Кроме того, тактическое примирение с Мстиславом Удалым было чрезвычайно эффективно использовано Ярославом для укрепления и расширения создаваемой империи. Тмутараканский князь дал Ярославу недостающую ему воинскую силу, с помощью которой великий князь Киевский успешно решал задачи общегосударственного характера.

В 1030 г. в Польском королевстве, лишенном после смерти Болеслава Храброго сильной власти, произошли массовые волнения (в результате которых было убито множество видных представителей знати и высшего духовенства), что сильно ослабило ее военные возможности. Ярослав понял, что у него появился шанс возвратить ранее оккупированные умершим королем русские земли. Однако только своей дружины для освободительного похода было недостаточно, и Ярослав сумел получить в помощь и сильную дружину Мстислава. Это дало ему возможность в следующем году освободить сначала Бельз в северо-восточной части Галицкой Руси, а после него и все ранее оккупированные поляками Червенские города, что стало важным фактором восстановления территориальной целостности Киевской Руси и дальнейшего укрепления ее геополитической роли в Европе.

Более того, Ярослав вторгся уже на собственно польскую территорию и в результате победного похода вывел с собой множество пленных (впоследствии они были расселены по берегам реки Рось в новозаложенных крепостях, служивших дополнительной защитой от набегов кочевников). При этом Ярослав избегнул соблазна вмешаться во внутрипольские дела, хотя у него была возможность поддержать в своих интересах одну из противоборствующих сторон (по примеру того, как недавно это делал Болеслав Храбрый в Киевской Руси). Ярослав осознавал, что у него для подобных действий недостаточно сил и он тогда надолго увязнет в Польше, что не даст возможности действовать на других направлениях. Время показало, что Ярослав принял верное решение — в дальнейшем это позволило ему заключить стратегический союз с польским князем Казимиром I Восстановителем (внуком Болеслава Храброго). Особую прочность союзу с Казимиром придало то, что великий князь Киевский выдал за польского князя свою сестру Марию Доброгневу. Кроме того, на этот раз, когда ситуация стала принципиально иной, Ярослав помог новому родственнику (немедленно признавшему принадлежность Червенских городов Киевской Руси) в 1047 г. подавить мятеж Моислава, ставившего своей целью провозглашении Мазовии независимым государством. Скорее всего, без помощи дружины Ярослава Казимир не смог бы подавить сепаратистский мятеж или, во всяком случае, борьба с ним затянулась бы на длительный период.

== ВЫДЕРЖКА ИЗ ДАННЫХ ==
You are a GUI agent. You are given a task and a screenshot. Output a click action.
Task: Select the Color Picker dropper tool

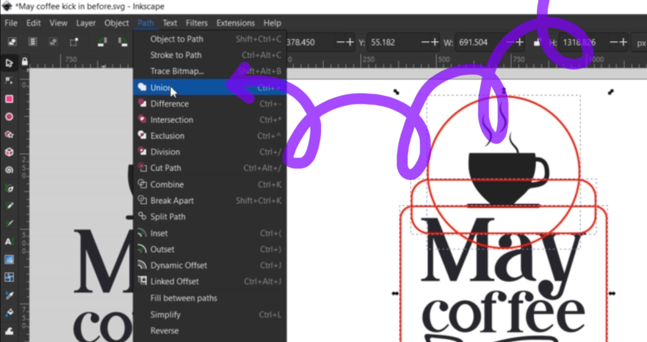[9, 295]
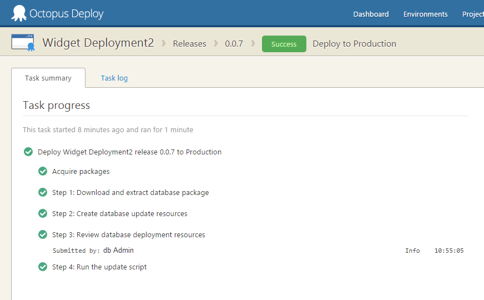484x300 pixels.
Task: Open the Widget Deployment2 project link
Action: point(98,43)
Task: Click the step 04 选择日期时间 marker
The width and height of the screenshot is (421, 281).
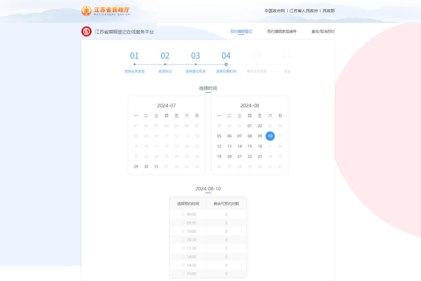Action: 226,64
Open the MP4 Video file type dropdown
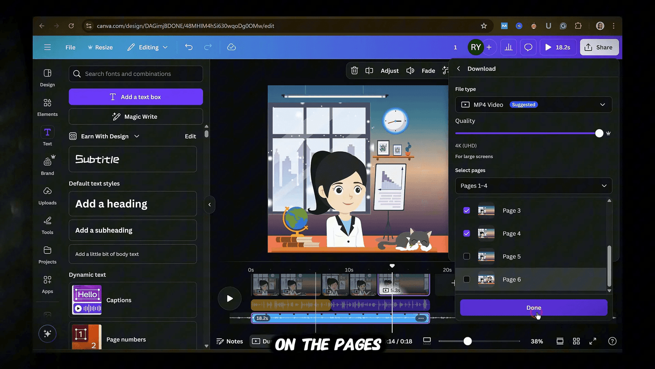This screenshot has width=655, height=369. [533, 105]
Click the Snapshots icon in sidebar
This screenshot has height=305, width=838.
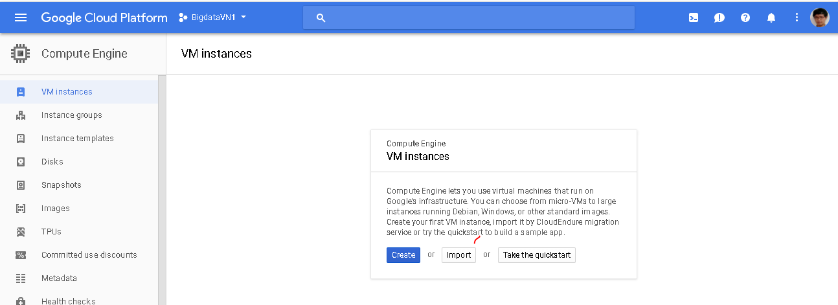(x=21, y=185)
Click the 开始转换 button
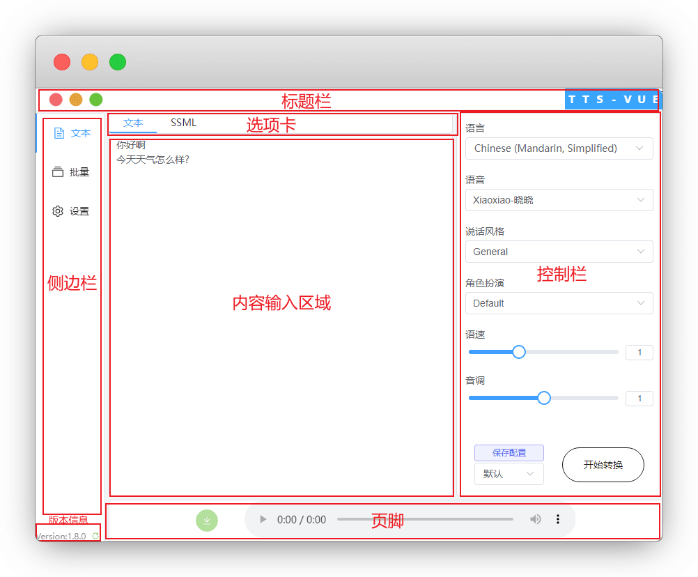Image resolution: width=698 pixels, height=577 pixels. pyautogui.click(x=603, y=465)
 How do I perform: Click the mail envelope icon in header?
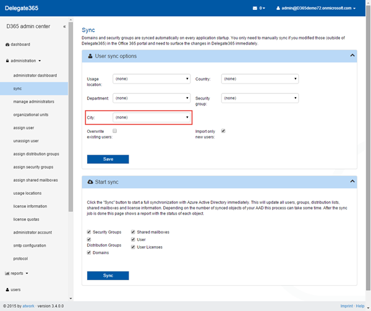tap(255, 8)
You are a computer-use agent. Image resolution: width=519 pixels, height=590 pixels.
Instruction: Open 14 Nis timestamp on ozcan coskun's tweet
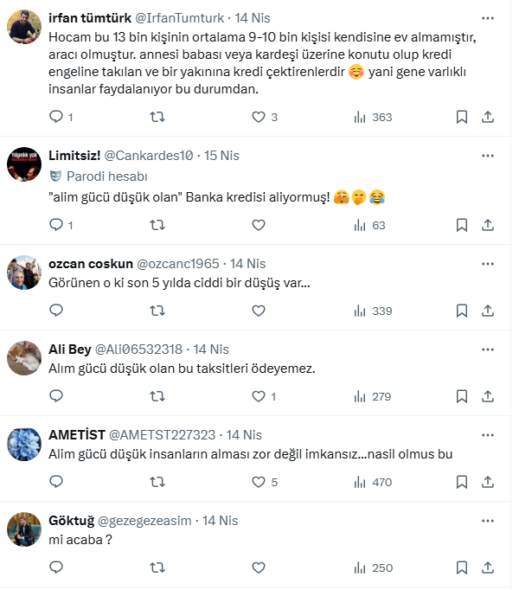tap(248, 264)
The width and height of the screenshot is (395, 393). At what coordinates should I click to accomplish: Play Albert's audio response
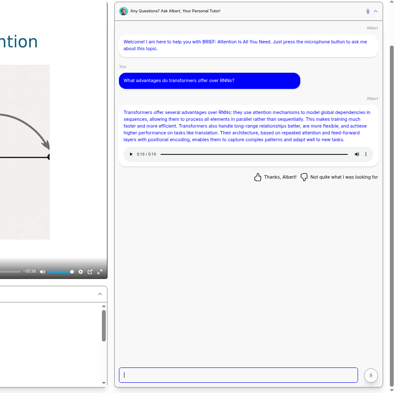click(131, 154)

* * *

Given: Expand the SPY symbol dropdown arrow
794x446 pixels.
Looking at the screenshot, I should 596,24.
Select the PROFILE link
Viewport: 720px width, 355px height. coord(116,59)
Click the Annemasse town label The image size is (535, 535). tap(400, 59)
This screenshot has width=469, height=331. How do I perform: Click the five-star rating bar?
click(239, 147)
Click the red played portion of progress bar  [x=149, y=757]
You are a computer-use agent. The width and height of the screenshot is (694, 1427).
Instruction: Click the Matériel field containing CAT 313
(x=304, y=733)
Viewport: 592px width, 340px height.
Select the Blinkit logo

--

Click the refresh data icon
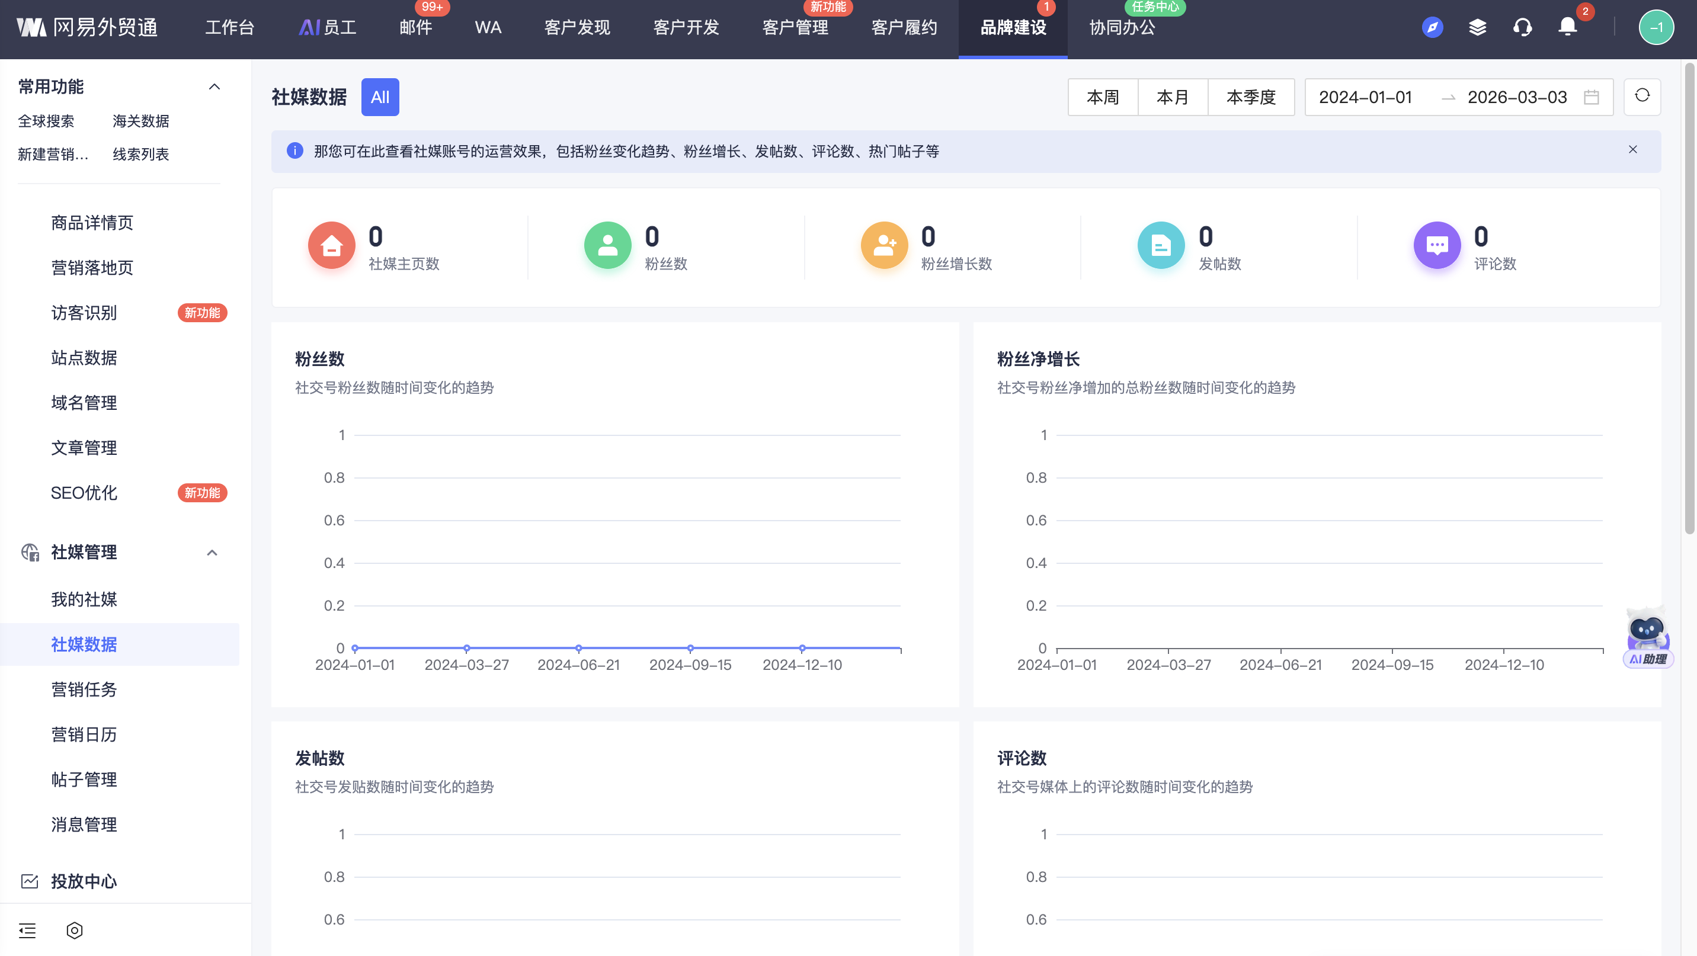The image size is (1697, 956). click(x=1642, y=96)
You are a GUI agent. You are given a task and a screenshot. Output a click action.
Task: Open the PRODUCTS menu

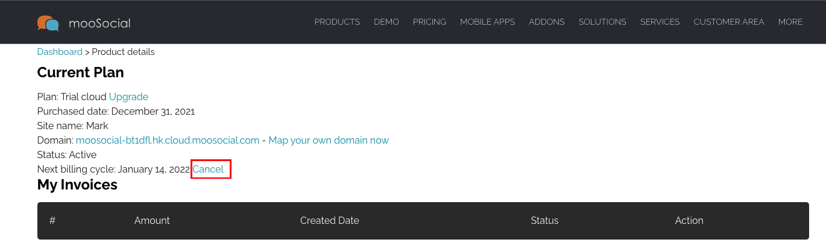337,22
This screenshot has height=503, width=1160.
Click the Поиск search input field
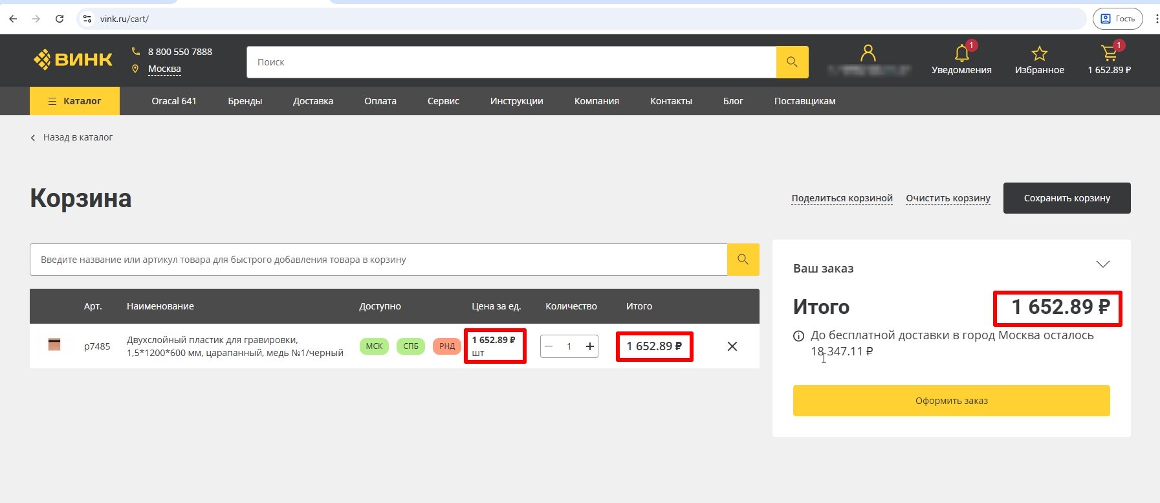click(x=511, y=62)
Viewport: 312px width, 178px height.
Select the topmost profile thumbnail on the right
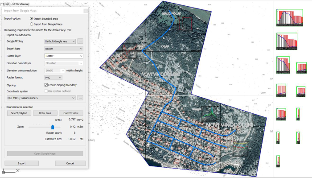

== ЗАДАНИЕ 1 ==
Перечислите всех людей, названных по имени во фрагменте о Ярославе и Польше.
== ЗАДАНИЕ 2 ==
Где, согласно фрагменту о Ярославе и Польше, были расселены пленные, выведенные из польских земель?
== ЗАДАНИЕ 3 ==
Продолжите фрагмент о Ярославе и Польше, начав сразу после его последнего предложения.

== ОТВЕТ 1 ==
Мстислав Удалой, Ярослав, Болеслав Храбрый, Казимир I Восстановитель, Мария Доброгнева, Моислав.

== ОТВЕТ 2 ==
По берегам реки Рось, в новозаложенных крепостях.

== ОТВЕТ 3 ==
Стоит привести мнение автора «Истории России с древнейших времен» о действиях Ярослава по подавлению сепаратистского мятежа в Польше, в которой дается объективная оценка и в целом политики великого князя Киевского на польском направлении: «Мы не знаем, какими собственно расчетами руководился Ярослав в польских отношениях; но знаем, что он, возвратив свое, принял сторону порядка и христианства, не захотел усиливать варварства и победою над Моиславом мазовецким нанес последнему сильный удар».

Можно констатировать, что результатом походов Ярослава стало не только окончательное закрепление за Киевской Русью Червенских городов, но и превращение Польши из опасного геополитического противника в стратегического союзника (которым она перестала быть только после ослабления государства в результате возобновления княжеских усобиц).

В 1036 г. Мстислав Удалой умирает, и после него у Ярослава уже больше не было реальных соперников, способных оспорить его общерусское лидерство, что еще раз подтвердило правильность ранее проведенного вынужденного маневра великого князя Киевского. Как писал Нестор, великий князь Киевский стал «самовластцем в Русской земле», что абсолютно точно характеризует полноту его власти и ее географические пределы. Однако, чтобы окончательно гарантировать незыблемость своей власти на всей территории Киевской Руси (и неразрывно связанного с этим государственного единства империи), им были предприняты меры против княжившего во Пскове Судислава Владимировича, занимавшего во время противоборства Ярослава с Мстиславом Удалым и Брячиславом Васильковичем весьма неопределенную позицию.

Сразу после смерти полоцкого князя великий князь Киевский лишил свободы Судислава Владимировича (последнему пришлось просидеть в заключении 23 года) и ликвидировал Псковское княжество, что можно считать окончанием начатого Ярославом длительного процесса создания единого древнерусского государства-империи. Ряд исследователей, пытаясь «оправдать» Ярослава, утверждают, что действия великого князя Киевского объяснялись тем, что Судислав был перед ним «оклеветан». Думается, что никакой «клеветы» не было. Ярослав в ней просто не нуждался — он действовал, если применить оценку дня сегодняшнего, жестоко и вероломно (хотя для нравов Средневековья это был совершенно обычный, скорее, мягкий поступок, учитывая, что псковский князь не был казнен), но вполне осознанно — руководствуясь мотивами государственной необходимости. Судислав был потенциально опасен для единства империи (как опасно само по себе было и существование на самой границе с Европой независимого Псковского княжества), а его поведение во время недавно закончившейся княжеской распри давало основания для опасений. Видимо, в такой ситуации, более всего опасавшийся возобновления борьбы удельных князей за власть, Ярослав посчитал, что у него нет другого выхода.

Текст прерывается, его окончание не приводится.